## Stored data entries
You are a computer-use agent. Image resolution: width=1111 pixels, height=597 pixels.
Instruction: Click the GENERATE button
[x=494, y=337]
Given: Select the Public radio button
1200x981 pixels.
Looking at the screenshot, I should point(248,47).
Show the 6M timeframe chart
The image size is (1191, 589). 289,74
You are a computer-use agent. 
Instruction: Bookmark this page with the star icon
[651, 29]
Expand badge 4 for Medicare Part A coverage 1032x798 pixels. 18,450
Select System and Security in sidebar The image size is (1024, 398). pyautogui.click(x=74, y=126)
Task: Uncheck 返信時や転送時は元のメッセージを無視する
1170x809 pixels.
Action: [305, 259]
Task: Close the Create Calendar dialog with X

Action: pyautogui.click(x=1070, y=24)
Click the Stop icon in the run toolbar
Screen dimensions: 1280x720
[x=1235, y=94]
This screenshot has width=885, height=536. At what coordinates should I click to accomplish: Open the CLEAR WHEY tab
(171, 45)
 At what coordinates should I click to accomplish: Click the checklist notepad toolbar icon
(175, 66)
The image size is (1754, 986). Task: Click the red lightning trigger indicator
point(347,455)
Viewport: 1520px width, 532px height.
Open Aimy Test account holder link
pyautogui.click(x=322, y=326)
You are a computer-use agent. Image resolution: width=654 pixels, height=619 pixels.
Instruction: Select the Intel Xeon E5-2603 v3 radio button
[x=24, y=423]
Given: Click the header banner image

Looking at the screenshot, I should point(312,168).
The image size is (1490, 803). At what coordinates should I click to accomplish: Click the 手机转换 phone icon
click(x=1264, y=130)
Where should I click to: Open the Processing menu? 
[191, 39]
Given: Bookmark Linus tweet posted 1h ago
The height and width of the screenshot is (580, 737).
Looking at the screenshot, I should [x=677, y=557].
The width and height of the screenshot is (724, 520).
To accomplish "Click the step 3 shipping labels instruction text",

## Work order
The required answer is the line with "You are a computer-use agent. Image resolution: width=654" plus every line after it to the end of the entries above, transcribed exactly.

## Output of the task
You are a computer-use agent. Image resolution: width=654 pixels, height=619 pixels.
Instruction: Select the Intel Xeon E5-2603 v3 radio button
[x=24, y=423]
Given: Click the header banner image

Looking at the screenshot, I should point(312,168).
The image size is (1490, 803). At what coordinates should I click to accomplish: Click the 手机转换 phone icon
click(x=1264, y=130)
Where should I click to: Open the Processing menu? 
[191, 39]
Given: Bookmark Linus tweet posted 1h ago
The height and width of the screenshot is (580, 737).
Looking at the screenshot, I should [x=677, y=557].
The width and height of the screenshot is (724, 520).
To accomplish "Click the step 3 shipping labels instruction text",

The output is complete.